Pipeline(steps=[('vectorizer', CountVectorizer(analyzer='word', binary=False, decode_error='strict',
        dtype=<class 'numpy.int64'>, encoding='utf-8', input='content',
        lowercase=True, max_df=1.0, max_features=None, min_df=1,
        ngram_range=(1, 1), preprocessor=None, stop_words=None,
       ...   penalty='l2', power_t=0.5, random_state=None, shuffle=True,
       verbose=0, warm_start=False))])

In [4]:
print("SDGClassifier train score: {}".format(keystone.score(X_train, y_train)))
print("SDGClassifier test score: {}".format(keystone.score(X_test, y_test)))

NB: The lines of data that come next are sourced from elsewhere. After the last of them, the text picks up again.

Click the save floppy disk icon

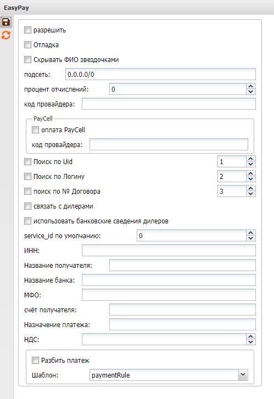pos(6,22)
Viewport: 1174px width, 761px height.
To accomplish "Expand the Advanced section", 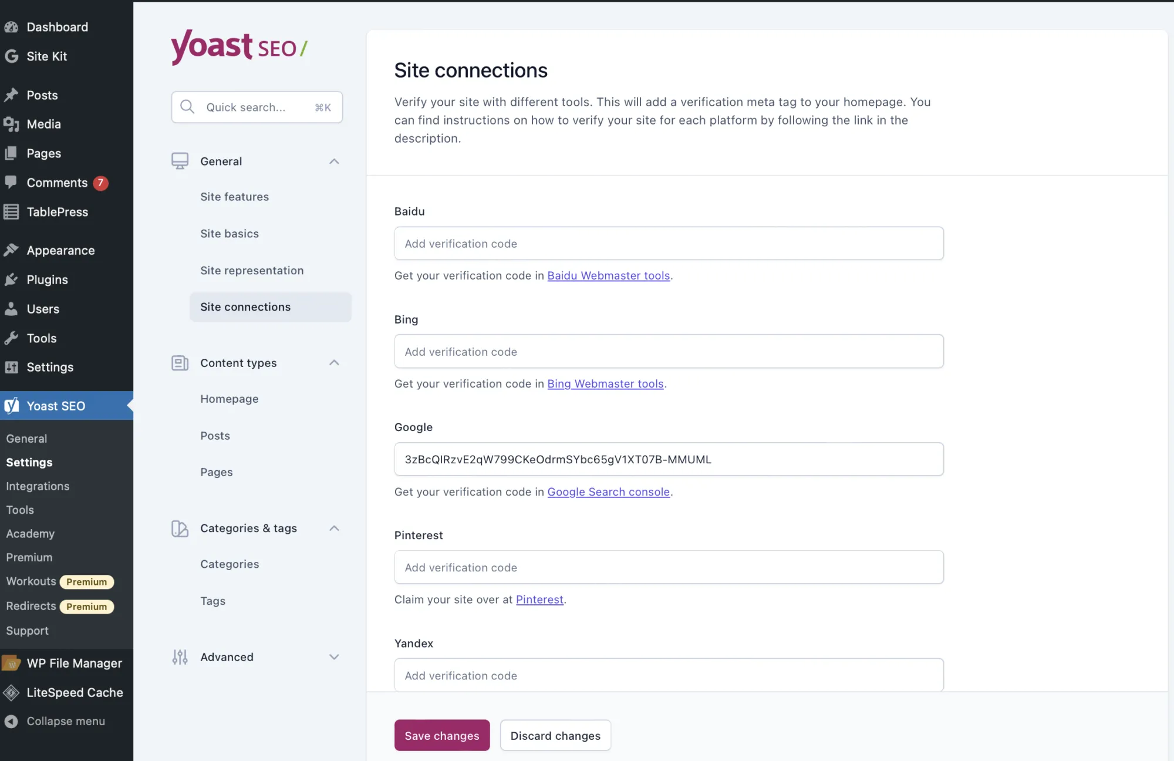I will (334, 657).
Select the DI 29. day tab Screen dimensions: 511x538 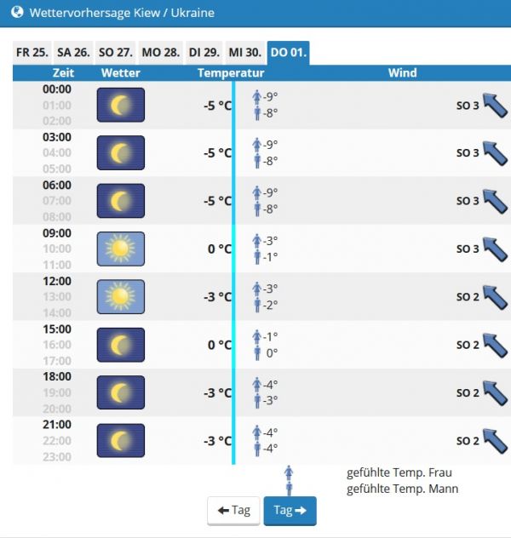[204, 53]
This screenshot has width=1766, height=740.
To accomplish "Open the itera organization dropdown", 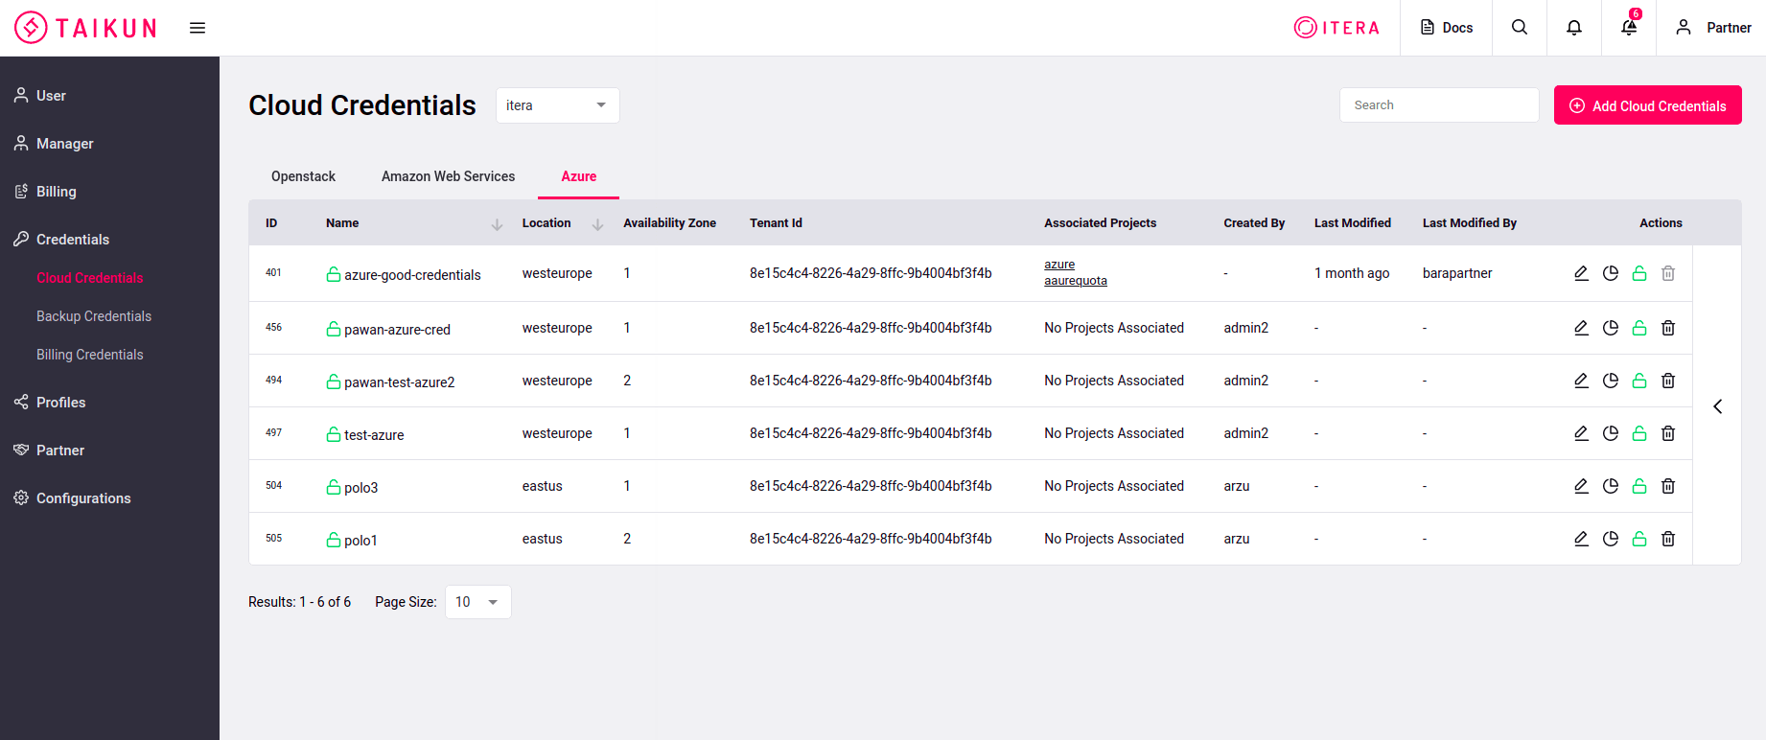I will tap(557, 105).
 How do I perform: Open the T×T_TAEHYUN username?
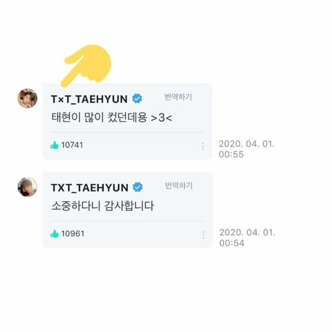click(x=89, y=99)
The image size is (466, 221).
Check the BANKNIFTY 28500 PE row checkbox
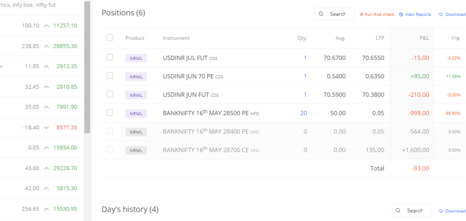click(x=109, y=113)
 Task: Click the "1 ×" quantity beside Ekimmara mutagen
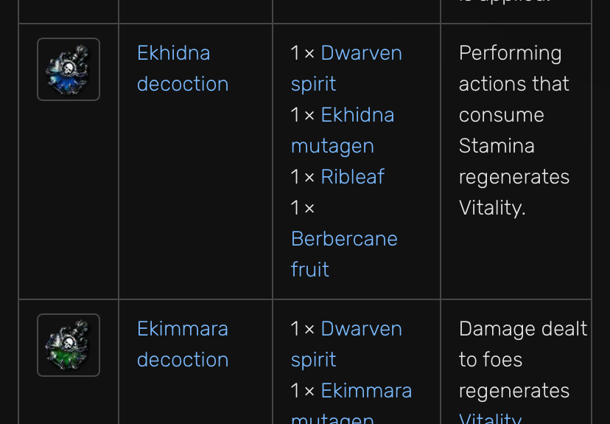point(303,391)
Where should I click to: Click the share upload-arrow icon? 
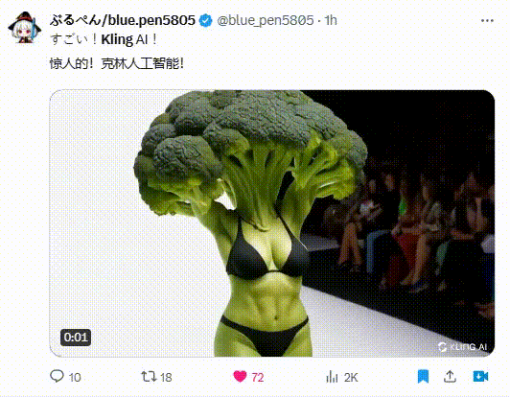tap(450, 377)
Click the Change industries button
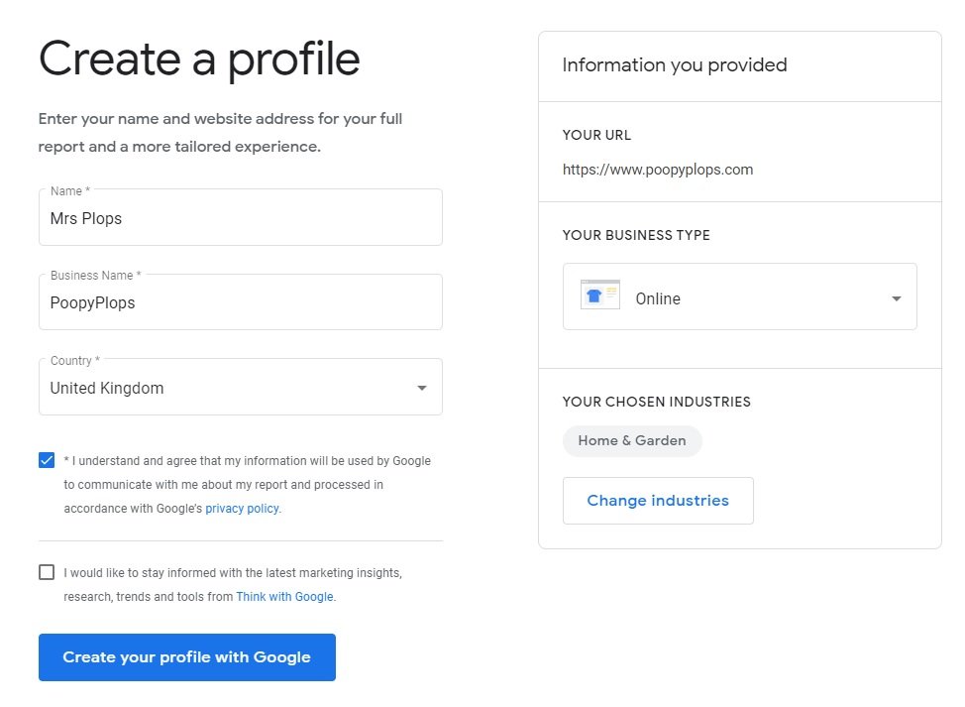965x707 pixels. (x=658, y=501)
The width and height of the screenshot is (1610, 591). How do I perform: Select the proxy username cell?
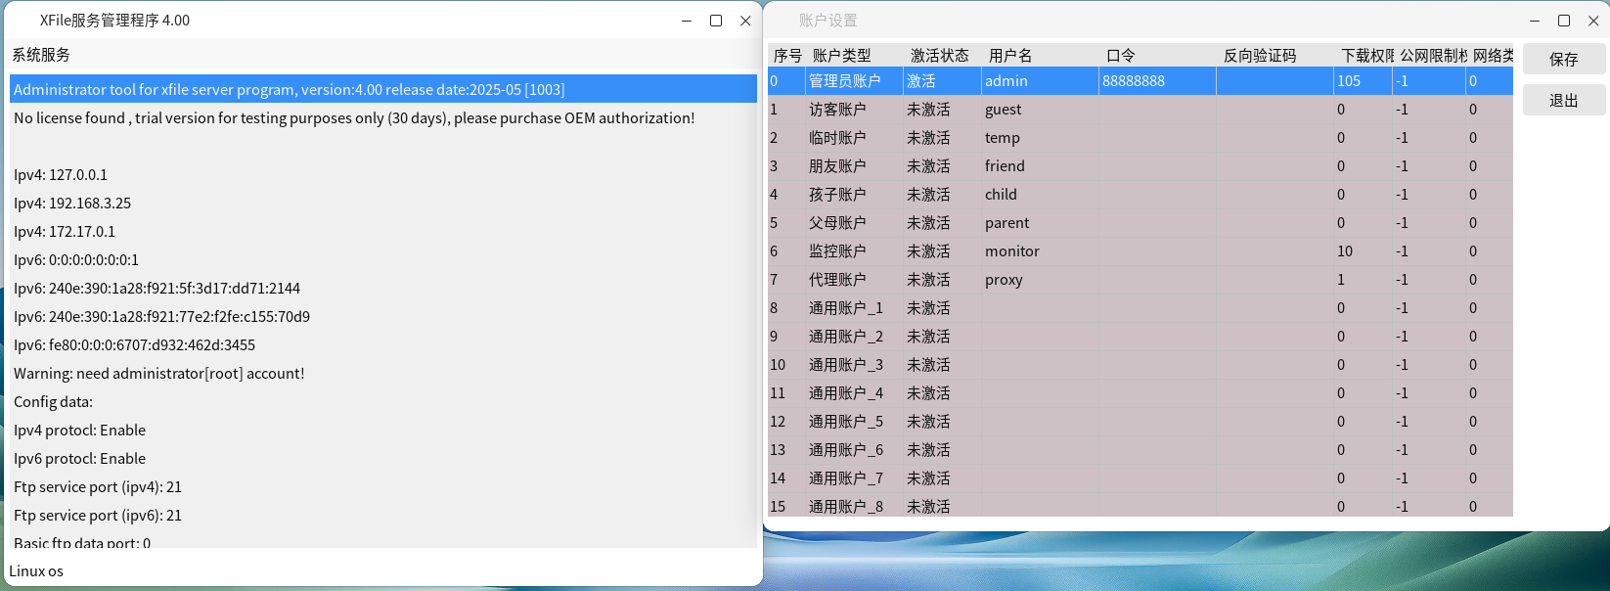click(x=1004, y=280)
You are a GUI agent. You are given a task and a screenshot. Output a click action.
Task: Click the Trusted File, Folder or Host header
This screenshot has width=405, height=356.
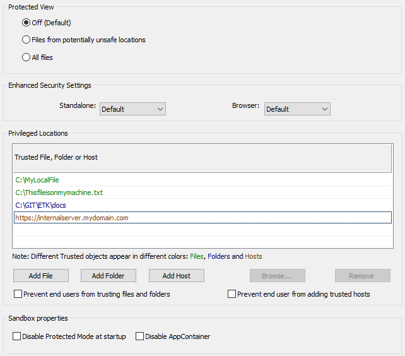pos(202,158)
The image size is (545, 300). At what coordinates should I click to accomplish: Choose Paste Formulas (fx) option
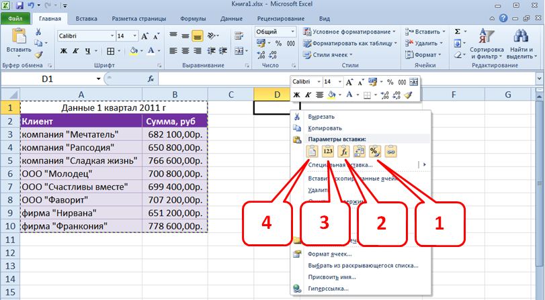(x=344, y=152)
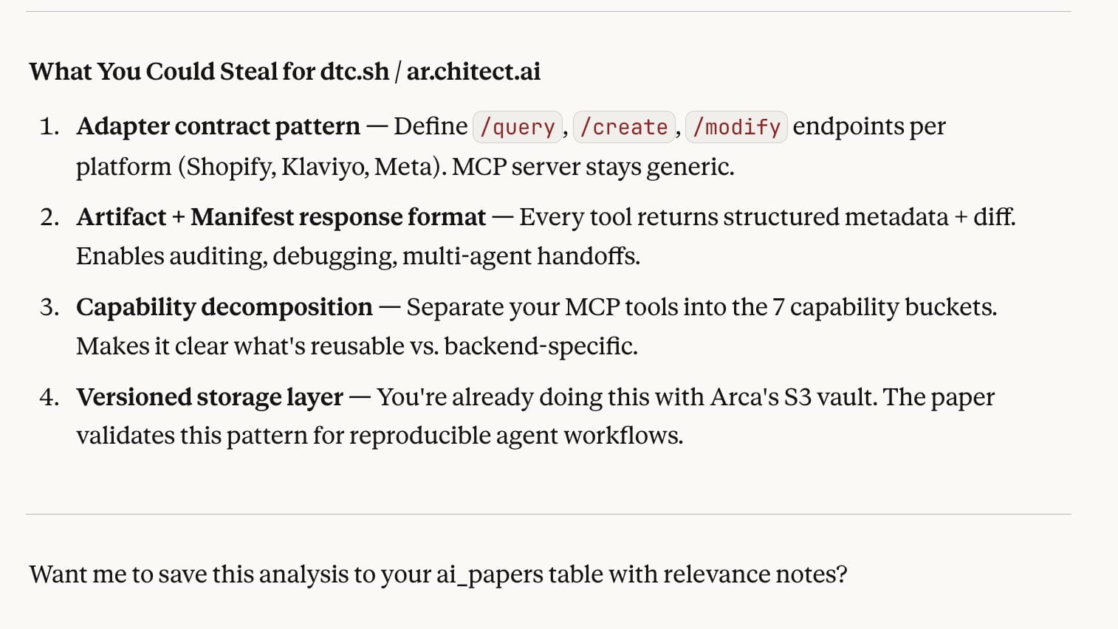1118x629 pixels.
Task: Click 'reproducible agent workflows' phrase
Action: 515,436
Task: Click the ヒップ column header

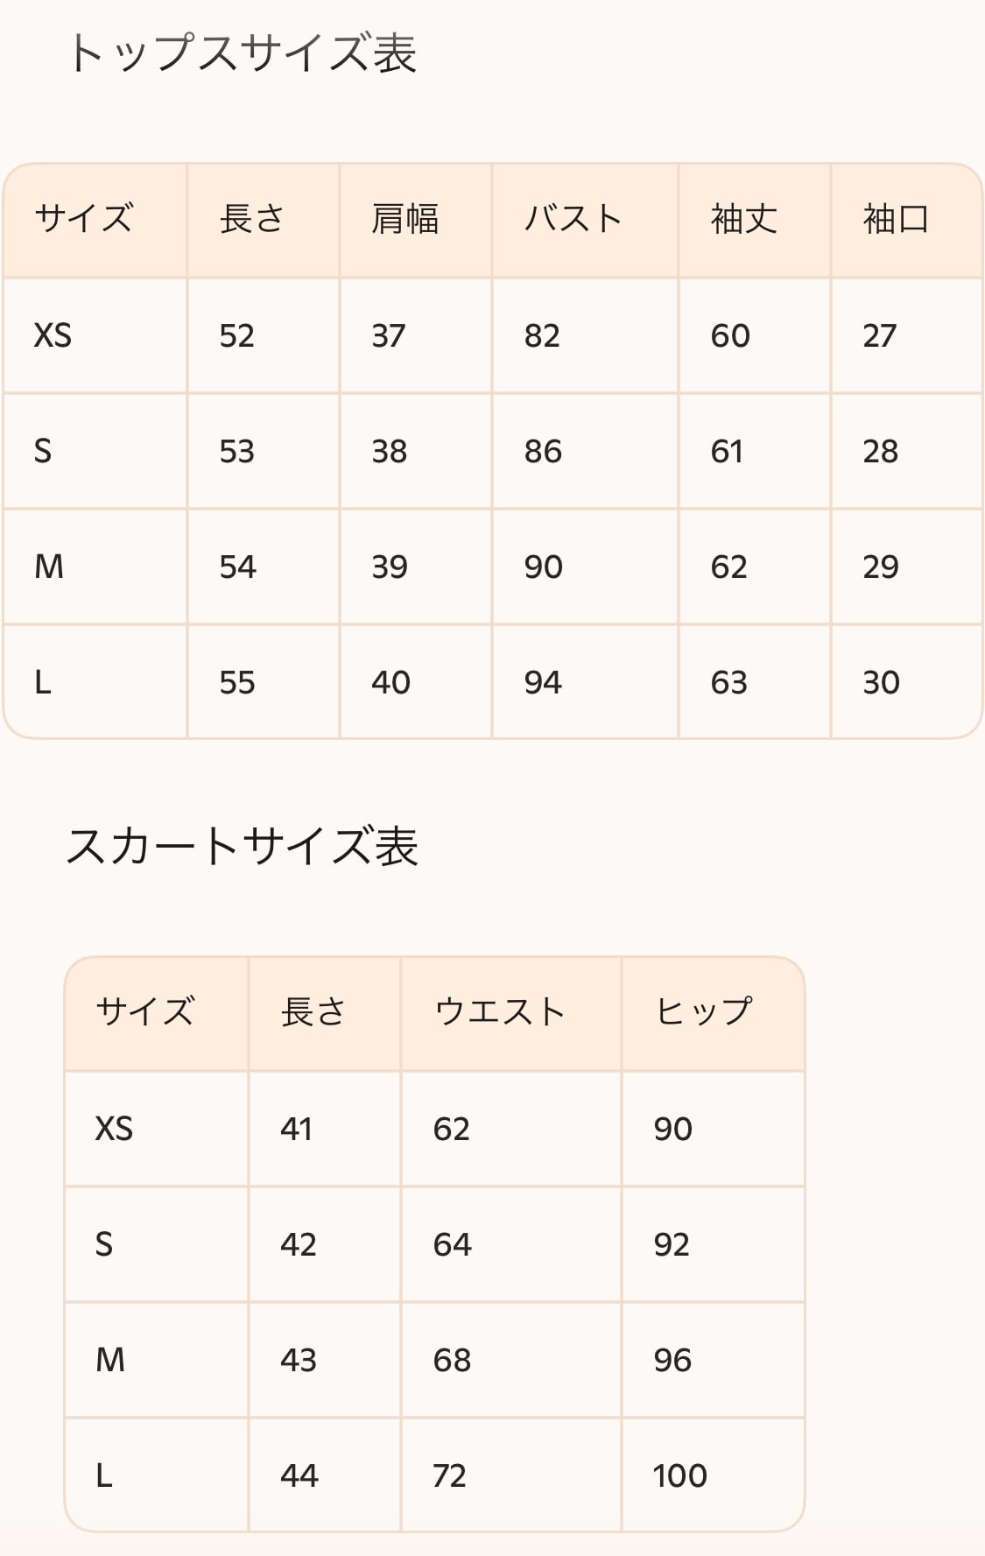Action: click(703, 1012)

SDGClassifier train score: 0.9942939594674363
SDGClassifier test score: 0.9876705141657922


Now, compare those F scores with those from a naive Bayes classifier:

In [5]:
trans_alaska = Pipeline([('vectorizer', CountVectorizer()), ('classifier', MultinomialNB())])
trans_alaska.fit(X_train, y_train)

Pipeline(steps=[('vectorizer', CountVectorizer(analyzer='word', binary=False, decode_error='strict',
        dtype=<class 'numpy.int64'>, encoding='utf-8', input='content',
        lowercase=True, max_df=1.0, max_features=None, min_df=1,
        ngram_range=(1, 1), preprocessor=None, stop_words=None,
        strip_accents=None, token_pattern='(?u)\\b\\w\\w+\\b',
        tokenizer=None, vocabulary=None)), ('classifier', MultinomialNB(alpha=1.0, class_prior=None, fit_prior=True))])

In [6]:
print("Naive Bayes train score: {}".format(trans_alaska.score(X_train, y_train)))
print("Naive Bayes test score: {}".format(trans_alaska.score(X_test, y_test)))

Naive Bayes train score: 0.9683872237161408
Naive Bayes test score: 0.953305351521511


## Stoichiometry wins every time. Or so said my chemisty teacher.

You can classify programs yourself! Just run `python3 classifier.py your_filename` from the command line in the programming-language-classifier directory. Have fun!